Find the line with "hello@hoopo.eu (45, 2508)" in the records below. Copy it and every line after it, up to and including the line with "Secangkir Kopi (102, 362)".

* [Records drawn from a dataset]
◇ ◇ ◇

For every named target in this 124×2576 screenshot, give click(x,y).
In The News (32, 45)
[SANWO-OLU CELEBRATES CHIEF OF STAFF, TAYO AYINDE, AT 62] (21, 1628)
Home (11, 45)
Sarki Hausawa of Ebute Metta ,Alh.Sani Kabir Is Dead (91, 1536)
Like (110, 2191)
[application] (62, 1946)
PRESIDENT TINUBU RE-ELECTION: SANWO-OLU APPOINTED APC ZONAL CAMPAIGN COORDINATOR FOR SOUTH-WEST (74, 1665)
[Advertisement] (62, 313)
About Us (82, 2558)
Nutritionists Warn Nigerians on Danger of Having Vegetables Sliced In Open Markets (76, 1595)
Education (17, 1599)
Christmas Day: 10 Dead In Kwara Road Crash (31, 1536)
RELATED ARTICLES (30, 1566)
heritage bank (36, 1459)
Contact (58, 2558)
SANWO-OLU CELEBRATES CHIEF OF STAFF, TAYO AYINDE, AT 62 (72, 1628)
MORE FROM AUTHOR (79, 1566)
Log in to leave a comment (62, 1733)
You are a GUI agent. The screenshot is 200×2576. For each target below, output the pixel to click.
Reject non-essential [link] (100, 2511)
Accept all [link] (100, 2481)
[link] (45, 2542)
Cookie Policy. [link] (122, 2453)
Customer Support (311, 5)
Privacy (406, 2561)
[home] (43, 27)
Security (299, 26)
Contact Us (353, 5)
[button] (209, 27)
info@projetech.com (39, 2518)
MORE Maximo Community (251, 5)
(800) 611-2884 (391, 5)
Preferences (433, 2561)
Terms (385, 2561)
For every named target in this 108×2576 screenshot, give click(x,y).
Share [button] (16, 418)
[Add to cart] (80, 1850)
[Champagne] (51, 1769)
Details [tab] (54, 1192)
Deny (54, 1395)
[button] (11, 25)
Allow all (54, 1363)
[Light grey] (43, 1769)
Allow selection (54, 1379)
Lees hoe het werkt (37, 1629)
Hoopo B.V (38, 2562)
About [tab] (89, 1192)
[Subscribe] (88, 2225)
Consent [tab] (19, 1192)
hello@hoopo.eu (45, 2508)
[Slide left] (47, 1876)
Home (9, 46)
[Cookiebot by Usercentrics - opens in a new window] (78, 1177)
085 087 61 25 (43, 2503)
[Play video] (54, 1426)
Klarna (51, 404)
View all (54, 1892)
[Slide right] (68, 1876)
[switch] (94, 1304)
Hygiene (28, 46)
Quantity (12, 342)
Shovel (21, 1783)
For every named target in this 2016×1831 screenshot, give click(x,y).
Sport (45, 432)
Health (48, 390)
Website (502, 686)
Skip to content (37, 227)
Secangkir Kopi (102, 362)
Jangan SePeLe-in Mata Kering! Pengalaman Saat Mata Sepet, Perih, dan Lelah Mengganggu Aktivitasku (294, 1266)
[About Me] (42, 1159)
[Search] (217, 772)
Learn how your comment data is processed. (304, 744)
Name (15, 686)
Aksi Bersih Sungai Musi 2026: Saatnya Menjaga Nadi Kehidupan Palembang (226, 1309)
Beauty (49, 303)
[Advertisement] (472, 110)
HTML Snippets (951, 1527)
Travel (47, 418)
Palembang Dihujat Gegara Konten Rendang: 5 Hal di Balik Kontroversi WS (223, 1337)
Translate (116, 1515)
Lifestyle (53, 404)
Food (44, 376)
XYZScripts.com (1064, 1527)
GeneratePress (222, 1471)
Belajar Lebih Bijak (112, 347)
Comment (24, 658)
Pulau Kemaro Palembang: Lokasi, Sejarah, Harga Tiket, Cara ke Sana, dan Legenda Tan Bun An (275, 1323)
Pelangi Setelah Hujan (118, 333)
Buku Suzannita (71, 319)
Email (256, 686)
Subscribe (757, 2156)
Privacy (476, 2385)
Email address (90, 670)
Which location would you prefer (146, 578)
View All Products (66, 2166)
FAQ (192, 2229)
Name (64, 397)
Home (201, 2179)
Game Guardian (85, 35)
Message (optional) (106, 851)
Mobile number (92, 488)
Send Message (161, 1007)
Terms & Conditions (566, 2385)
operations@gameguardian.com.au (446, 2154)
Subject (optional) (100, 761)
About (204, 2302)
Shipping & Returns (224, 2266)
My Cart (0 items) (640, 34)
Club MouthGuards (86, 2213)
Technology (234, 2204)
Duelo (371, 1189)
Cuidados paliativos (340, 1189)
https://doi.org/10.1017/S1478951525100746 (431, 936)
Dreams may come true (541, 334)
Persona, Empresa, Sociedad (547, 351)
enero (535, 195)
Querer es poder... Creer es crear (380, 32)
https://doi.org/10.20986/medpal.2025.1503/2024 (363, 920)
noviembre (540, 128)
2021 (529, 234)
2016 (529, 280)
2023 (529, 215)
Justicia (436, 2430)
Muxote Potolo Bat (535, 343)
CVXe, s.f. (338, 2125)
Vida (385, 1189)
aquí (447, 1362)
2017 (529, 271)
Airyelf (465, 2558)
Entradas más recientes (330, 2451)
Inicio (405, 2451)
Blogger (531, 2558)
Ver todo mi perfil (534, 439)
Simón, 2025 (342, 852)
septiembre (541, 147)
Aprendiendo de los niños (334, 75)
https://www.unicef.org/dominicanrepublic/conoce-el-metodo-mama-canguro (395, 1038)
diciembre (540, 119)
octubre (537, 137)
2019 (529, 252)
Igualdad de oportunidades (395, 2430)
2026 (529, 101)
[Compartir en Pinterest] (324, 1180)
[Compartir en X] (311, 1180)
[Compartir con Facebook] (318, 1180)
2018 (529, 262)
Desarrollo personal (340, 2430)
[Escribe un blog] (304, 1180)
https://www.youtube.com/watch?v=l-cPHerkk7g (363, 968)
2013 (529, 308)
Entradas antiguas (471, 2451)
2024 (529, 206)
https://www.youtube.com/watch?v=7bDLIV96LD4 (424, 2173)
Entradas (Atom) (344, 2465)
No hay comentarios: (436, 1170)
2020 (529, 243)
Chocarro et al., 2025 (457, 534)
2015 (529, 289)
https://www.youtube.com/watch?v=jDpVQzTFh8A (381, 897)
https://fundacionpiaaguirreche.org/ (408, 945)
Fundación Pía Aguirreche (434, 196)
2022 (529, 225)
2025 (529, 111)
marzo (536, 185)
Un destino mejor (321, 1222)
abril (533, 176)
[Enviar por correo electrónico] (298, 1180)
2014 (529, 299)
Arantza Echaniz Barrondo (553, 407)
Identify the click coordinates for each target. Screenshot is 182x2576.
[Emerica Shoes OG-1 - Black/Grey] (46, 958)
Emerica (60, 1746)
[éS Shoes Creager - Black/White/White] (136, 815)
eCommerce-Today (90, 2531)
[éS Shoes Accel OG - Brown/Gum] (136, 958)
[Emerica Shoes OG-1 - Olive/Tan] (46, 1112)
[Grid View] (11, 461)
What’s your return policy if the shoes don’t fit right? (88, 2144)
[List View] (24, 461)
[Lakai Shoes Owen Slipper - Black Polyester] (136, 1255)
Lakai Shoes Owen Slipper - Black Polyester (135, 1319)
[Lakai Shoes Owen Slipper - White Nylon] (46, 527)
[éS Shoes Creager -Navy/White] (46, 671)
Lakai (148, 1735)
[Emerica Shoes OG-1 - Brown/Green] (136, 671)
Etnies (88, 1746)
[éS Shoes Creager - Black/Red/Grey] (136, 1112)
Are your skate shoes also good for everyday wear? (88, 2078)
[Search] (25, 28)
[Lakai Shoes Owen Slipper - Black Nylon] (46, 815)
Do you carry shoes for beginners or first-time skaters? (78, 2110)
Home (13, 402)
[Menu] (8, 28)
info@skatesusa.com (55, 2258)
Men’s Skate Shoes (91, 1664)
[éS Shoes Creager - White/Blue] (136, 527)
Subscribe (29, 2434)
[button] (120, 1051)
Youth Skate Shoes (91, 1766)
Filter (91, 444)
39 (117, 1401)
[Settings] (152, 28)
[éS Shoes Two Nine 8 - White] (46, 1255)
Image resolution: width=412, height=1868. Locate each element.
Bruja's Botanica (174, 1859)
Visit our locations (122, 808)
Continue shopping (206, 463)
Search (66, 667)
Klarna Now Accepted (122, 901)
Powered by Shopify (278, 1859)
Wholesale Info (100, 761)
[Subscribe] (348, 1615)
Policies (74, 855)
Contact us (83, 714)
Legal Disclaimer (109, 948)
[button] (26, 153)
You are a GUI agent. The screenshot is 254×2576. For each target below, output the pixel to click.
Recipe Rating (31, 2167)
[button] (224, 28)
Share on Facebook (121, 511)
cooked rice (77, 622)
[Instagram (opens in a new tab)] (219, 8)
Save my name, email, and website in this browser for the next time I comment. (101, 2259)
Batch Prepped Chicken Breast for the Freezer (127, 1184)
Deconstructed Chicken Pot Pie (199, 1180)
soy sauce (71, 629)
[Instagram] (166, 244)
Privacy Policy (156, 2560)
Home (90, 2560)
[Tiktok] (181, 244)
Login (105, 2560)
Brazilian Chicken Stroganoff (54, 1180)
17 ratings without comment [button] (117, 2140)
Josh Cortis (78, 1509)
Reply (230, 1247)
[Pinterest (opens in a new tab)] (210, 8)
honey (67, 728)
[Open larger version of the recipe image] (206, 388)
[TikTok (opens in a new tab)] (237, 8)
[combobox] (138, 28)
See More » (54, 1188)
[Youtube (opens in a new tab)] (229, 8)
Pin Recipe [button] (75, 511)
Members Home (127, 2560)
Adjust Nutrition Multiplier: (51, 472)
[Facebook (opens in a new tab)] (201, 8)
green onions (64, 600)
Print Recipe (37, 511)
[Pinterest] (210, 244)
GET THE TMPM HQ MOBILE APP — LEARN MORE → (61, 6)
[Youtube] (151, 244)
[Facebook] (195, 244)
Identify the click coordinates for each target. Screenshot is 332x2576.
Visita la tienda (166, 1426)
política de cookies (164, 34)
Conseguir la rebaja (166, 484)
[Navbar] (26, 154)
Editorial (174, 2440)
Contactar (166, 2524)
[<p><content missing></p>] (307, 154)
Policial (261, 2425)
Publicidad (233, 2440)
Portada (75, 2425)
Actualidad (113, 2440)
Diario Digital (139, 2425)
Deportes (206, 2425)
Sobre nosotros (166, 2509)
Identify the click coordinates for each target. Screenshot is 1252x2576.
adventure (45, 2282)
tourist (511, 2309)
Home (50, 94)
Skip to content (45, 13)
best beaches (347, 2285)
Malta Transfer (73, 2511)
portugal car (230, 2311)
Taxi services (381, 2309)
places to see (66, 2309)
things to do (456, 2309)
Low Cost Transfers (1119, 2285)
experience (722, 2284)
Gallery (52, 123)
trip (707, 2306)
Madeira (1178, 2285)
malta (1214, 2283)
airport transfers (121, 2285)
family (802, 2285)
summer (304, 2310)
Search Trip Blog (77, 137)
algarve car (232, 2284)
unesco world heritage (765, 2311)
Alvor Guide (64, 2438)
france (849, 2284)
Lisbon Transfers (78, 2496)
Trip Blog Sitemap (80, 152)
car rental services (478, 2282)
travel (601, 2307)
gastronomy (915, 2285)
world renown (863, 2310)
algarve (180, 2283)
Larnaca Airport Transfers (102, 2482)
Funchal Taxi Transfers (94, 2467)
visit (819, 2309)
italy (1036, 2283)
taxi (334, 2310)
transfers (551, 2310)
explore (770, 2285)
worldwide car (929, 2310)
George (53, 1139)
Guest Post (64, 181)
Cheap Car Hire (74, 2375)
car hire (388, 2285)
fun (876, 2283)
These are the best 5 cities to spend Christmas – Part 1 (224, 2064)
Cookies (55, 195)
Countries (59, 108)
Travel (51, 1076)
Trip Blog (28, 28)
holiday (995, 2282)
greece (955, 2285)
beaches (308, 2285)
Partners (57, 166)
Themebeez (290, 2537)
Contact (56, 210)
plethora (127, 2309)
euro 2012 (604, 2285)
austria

◇ ◇ ◇

* [FINAL ANSWER]
hello@hoopo.eu (45, 2508)
[Slide left] (47, 1876)
Home (9, 46)
[Cookiebot by Usercentrics - opens in a new window] (78, 1177)
085 087 61 25 (43, 2503)
[Play video] (54, 1426)
Klarna (51, 404)
View all (54, 1892)
[Slide right] (68, 1876)
[switch] (94, 1304)
Hygiene (28, 46)
Quantity (12, 342)
Shovel (21, 1783)
For every named target in this 2016×1831 screenshot, give click(x,y).
Sport (45, 432)
Health (48, 390)
Website (502, 686)
Skip to content (37, 227)
Secangkir Kopi (102, 362)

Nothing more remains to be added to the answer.